Source data
______
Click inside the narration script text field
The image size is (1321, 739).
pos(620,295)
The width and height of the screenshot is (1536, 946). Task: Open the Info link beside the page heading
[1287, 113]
______
__Task__: Exactly the lines from the one containing "The width and" through the end of the records should be reproduced, and no others.

__Response below__:
The width and height of the screenshot is (1536, 946). Task: Open the Info link beside the page heading
[1287, 113]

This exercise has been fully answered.